**Document extract:**
▬▬▬▬▬▬▬▬▬▬

-1

I'm trying to train a model in Pytorch, and I'd like to have a batch size of 8, but due to memory limitations, I can only have a batch size of at most 4. I've looked all around and read a lot about accumulating gradients, and it seems like the solution to my problem.

However, I seem to have trouble implementing it. Every time I run the code I get RuntimeError: Trying to backward through the graph a second time. I don't understand why since my code looks like all these other examples I've seen (unless I'm just missing something major):

  1. https://stackoverflow.com/a/62076913/1227353
  2. https://medium.com/huggingface/training-larger-batches-practical-tips-on-1-gpu-multi-gpu-distributed-setups-ec88c3e51255
  3. https://discuss.pytorch.org/t/why-do-we-need-to-set-the-gradients-manually-to-zero-in-pytorch/4903/20

One caveat is that the labels for my images are all different size, so I can't send the output batch and the label batch into the loss function; I have to iterate over them together. This is what an epoch looks like (it's been pared down for the sake of brevity):

  # labels_batch contains labels of different sizes
  for batch_idx, (inputs_batch, labels_batch) in enumerate(dataloader):
    outputs_batch = model(inputs_batch)

▬▬▬▬▬▬▬▬▬▬

**Material provided:**
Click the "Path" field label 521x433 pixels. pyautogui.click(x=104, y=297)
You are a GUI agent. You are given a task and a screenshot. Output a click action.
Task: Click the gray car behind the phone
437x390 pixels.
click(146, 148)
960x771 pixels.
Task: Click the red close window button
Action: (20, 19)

▬▬▬▬▬▬▬▬▬▬

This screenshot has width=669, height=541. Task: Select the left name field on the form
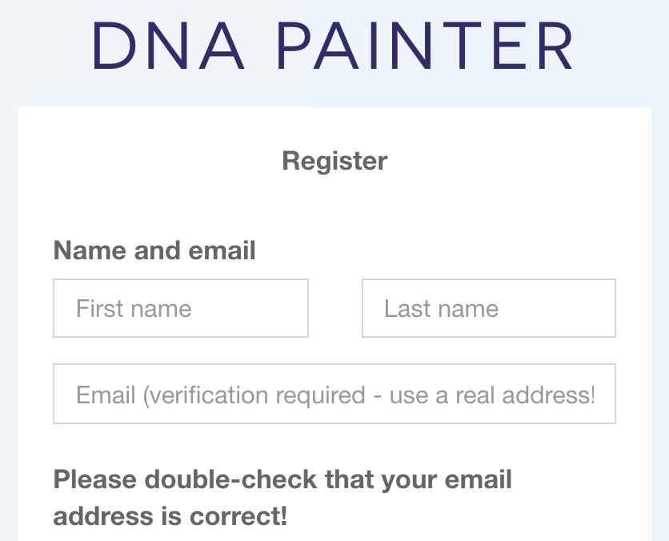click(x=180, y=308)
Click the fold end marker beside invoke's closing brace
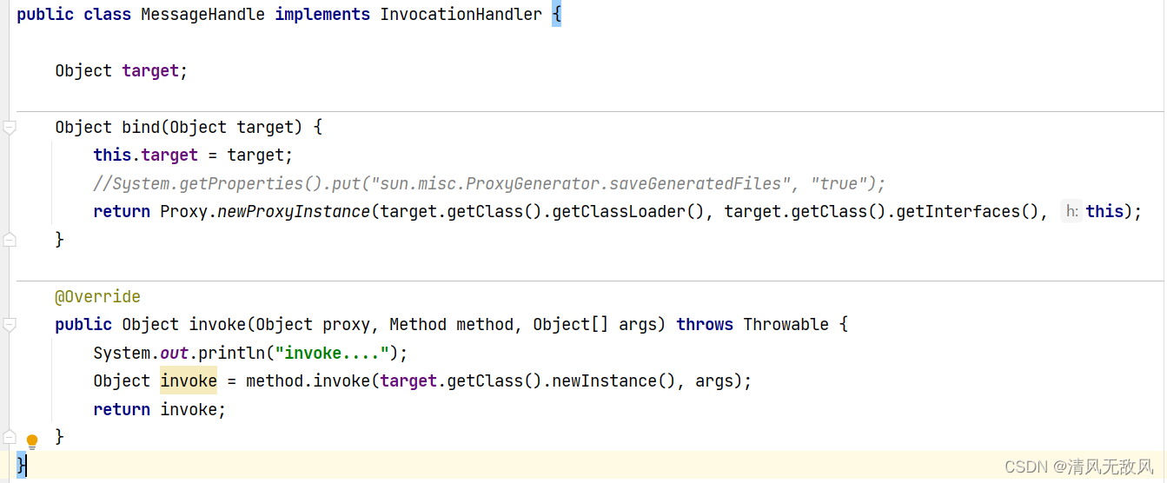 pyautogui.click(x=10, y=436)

▬▬▬▬▬▬▬▬▬▬

**Exercise instructions:**
A. In the post on accumulating gradients in PyTorch, rewrite the passage from "1. https://stackoverflow.com/a/62076913/1227353" to "outputs_batch = model(inputs_batch)" and change "outputs_batch" to "preds_batch".
B. Pick up the post on accumulating gradients in PyTorch after its last line and keep writing.

**Results by task:**
A.
1. https://stackoverflow.com/a/62076913/1227353
  2. https://medium.com/huggingface/training-larger-batches-practical-tips-on-1-gpu-multi-gpu-distributed-setups-ec88c3e51255
  3. https://discuss.pytorch.org/t/why-do-we-need-to-set-the-gradients-manually-to-zero-in-pytorch/4903/20

One caveat is that the labels for my images are all different size, so I can't send the output batch and the label batch into the loss function; I have to iterate over them together. This is what an epoch looks like (it's been pared down for the sake of brevity):

  # labels_batch contains labels of different sizes
  for batch_idx, (inputs_batch, labels_batch) in enumerate(dataloader):
    preds_batch = model(inputs_batch)

B.
    # have to do this because labels can't be stacked into a tensor
    for output, label in zip(outputs_batch, labels_batch):
      output_scaled = interpolate(...)  # make output match label size
      loss = train_criterion(output_scaled, label) / (BATCH_SIZE * 2)
      loss.backward()

    if batch_idx % 2 == 1:
      optimizer.step()
      optimizer.zero_grad()

Is there something I'm missing? If I do the following I also get an error:

  # labels_batch contains labels of different sizes
  for batch_idx, (inputs_batch, labels_batch) in enumerate(dataloader):
    outputs_batch = model(inputs_batch)

    # CHANGE: we're gonna accumulate losses manually
    batch_loss = 0

    # have to do this because labels can't be stacked into a tensor
    for output, label in zip(outputs_batch, labels_batch):
      output_scaled = interpolate(...)  # make output match label size
      loss = train_criterion(output_scaled, label) / (BATCH_SIZE * 2)
      batch_loss += loss # CHANGE: accumulate!

    # CHANGE: do backprop outside for loop
    batch_loss.backward()

    if batch_idx % 2 == 1:
      optimizer.step()
      optimizer.zero_grad()

The error I get in this case is RuntimeError: element 0 of tensors does not require grad and does not have a grad_fn. This happens when the next epoch starts though... (INCORRECT, SEE EDIT BELOW)

How can I train my model with gradient accumulation? Or am I doomed to train with a batch size of 4 or less?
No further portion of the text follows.